Another year, another slew of higher ed conferences. Why come to ours? The next Eduventures Summit will be held at the Intercontinental Boston Hotel, June 7-9, 2017.
Higher education and conferences have a lot in common. Put lots of clever people under one roof, discuss some big topics, and hope that everyone goes home smarter.
Not everyone is convinced. Conferences and higher education are often accused of being too expensive and offering questionable value for money. The presentations, or classes, are a mixed bag. The theme, or curriculum, may seem disjointed. Too many talks, or lectures, encourage passivity, and too many audiences, or students, acquiesce. Most “great ideas” heard at conferences never take root back at the institution. Some students are only there to party; while some conference attendees are only there to shop.
Yet both conferences and higher education have remarkable staying power. Indeed, even when the topic is pedagogic innovation or new technology, bringing together hundreds of people for a couple of days of uneven lectures and haphazard discussion remains the go-to format. This says there is something timeless about higher education and conferences, but also that big ideas and small details matter.
What makes an Eduventures Summit?
The Eduventures Summit strives for a careful balance between big-room presentations and open discussion; plenaries and breakouts. We look for presenters who are both good speakers and have something interesting to say. Our conferences are big enough to attract unexpected people who can challenge your thinking, but small enough to ensure you feel part of a coherent event.
Public and private institutional leaders rubbing shoulders with those from the for-profit school sector can be all too rare at higher education conferences. We think such diversity makes for a stronger gathering. Having institutions and companies that partner with institutions mingle in the same room—as thought leaders, not just buyers and sellers— is something we also see as a strength.
The student lifecycle will, once again, be the backbone of our next event, with sessions slotted into a common structure that make connections between different college and university functions. Eduventures research will complement the perspective of experts from inside and outside the sector.
This year we are going to try out some new things. Kim Reid and I will look at enrollment trends for both traditional age and adult learners. Instead of treating these groups as separate worlds, better to acknowledge overlaps, implications, and differences—particularly now that Eduventures is part of NRCCUA. We now have considerably expanded our access to prospective student data. One of our technology analysts, Jeff Alderson, will offer his run down of the companies and tools colleges and universities should watch in 2017.
To better connect-the-dots between sessions, Eduventures analysts will offer brief summaries to set the scene, draw conclusions, and pose questions. We are also going to find ways to make interaction between speakers and attendees more organic and free-flowing.
Higher Education Remastered
We wanted a theme that speaks to the enduring value of higher education alongside deployment of new techniques and technologies to give longstanding ideas another lease on life. Don’t bet against higher education.

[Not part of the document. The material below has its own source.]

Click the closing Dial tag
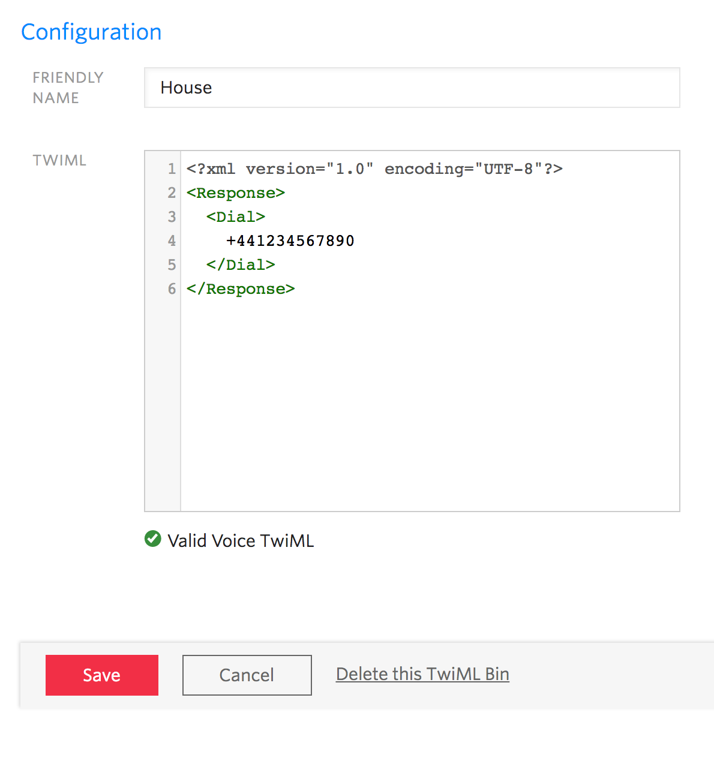The width and height of the screenshot is (714, 776). (241, 265)
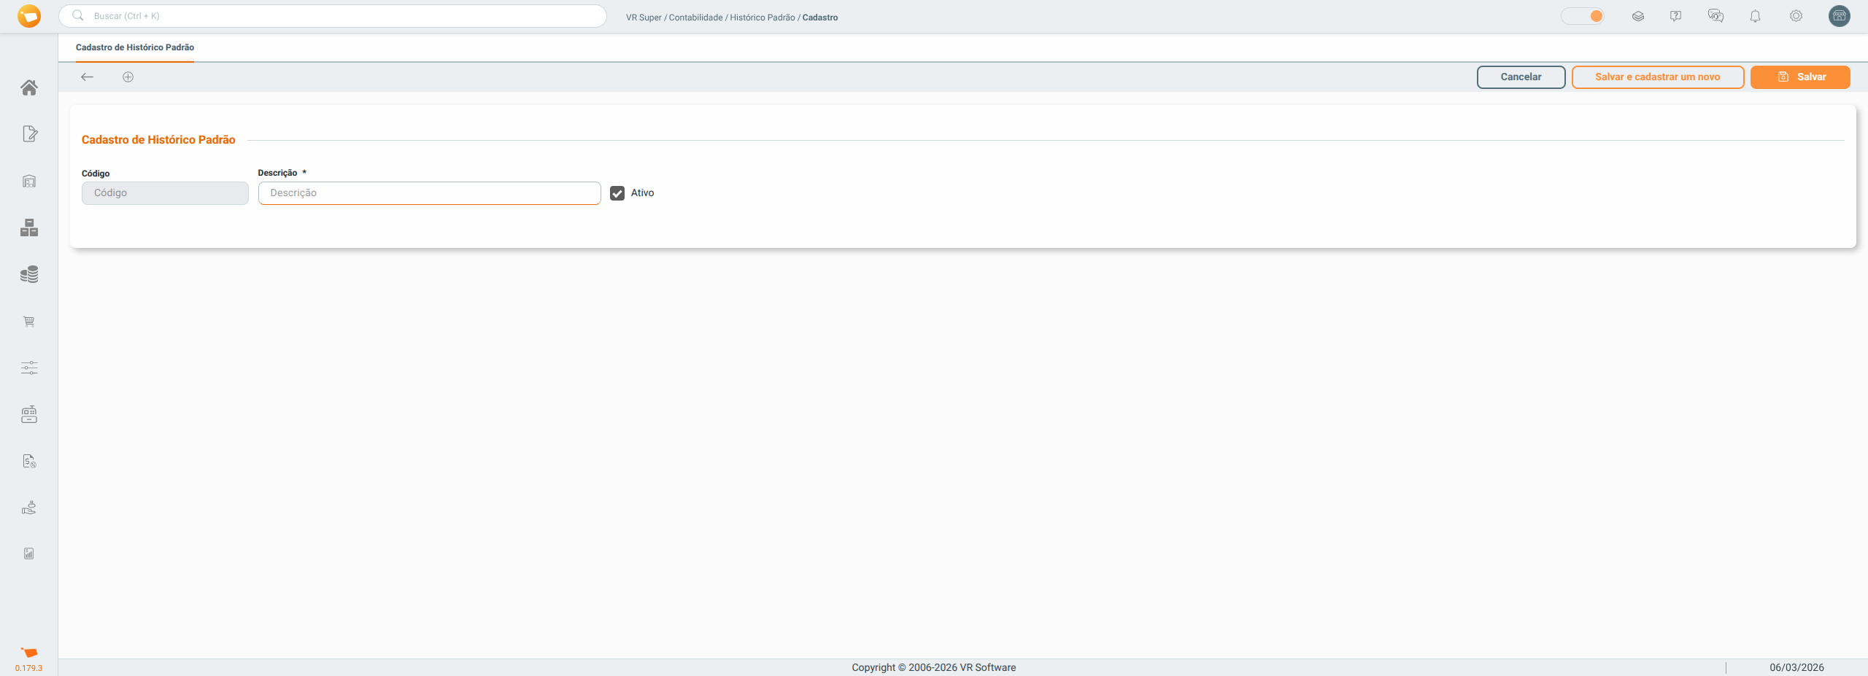Open the sliders settings module in sidebar
The image size is (1868, 676).
[x=29, y=368]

Clark Kerr, famed chancellor of the University of California System, counted 85 institutions founded before 1500 that still exist in similar form today, 70 of which are universities. The story of higher education is one of adaptation and change, as well as continuity. Higher education has been remastered many times.

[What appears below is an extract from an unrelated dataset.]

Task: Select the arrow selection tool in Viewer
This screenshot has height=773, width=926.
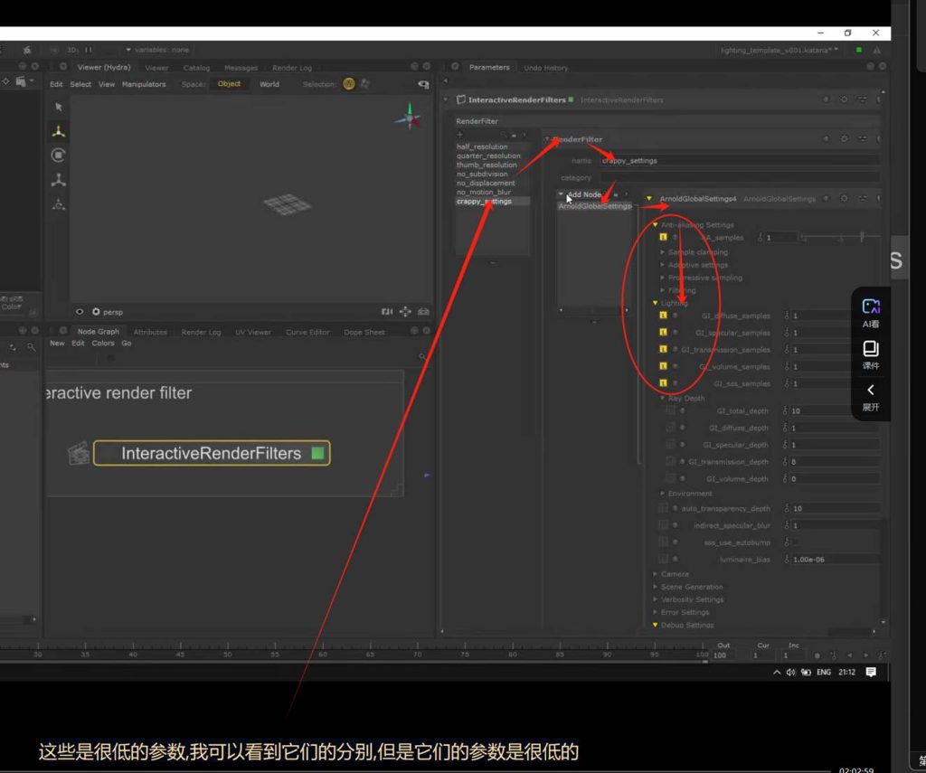Action: pyautogui.click(x=59, y=107)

Our confirmed speakers to date are all, in their own way, engaged in remastering. Here are four examples:
Chief Experience Officer, Minerva Project
Minerva, billed as a reinvented undergraduate experience, does not have a conventional campus, instead using host cities for experiential learning and real-time online classes. Top faculty from the likes of Carnegie Mellon and Stanford have joined the initiative. Minerva is for-profit, need-based, and charges $12,500 annual tuition.
Executive Director, The Common Application
A highly respected enrollment management leader, a technology executive serving higher education, and now the new head of the Common App, Jenny will reflect on college search, technology and her vision for her organization.
Senior Counsel, Cooley LLP
Michael is arguably U.S. higher education’s foremost legal and regulatory expert. By June, whether the Trump Administration has ignored higher education, started a bonfire of regulations, or enacted policies as yet unknown, Michael is the ideal person to offer some perspective.
More speakers will be announced in the coming weeks.
Why come to Eduventures Summit 2017?
Both higher education and conferences resist simple notions of customer service. Both are experiences that call for active participation and interaction to achieve desired outcomes. The networking is just as important as the formal sessions. At Eduventures, we are working to ensure that yet another gathering of a few hundred people in a big room is a great use of your time.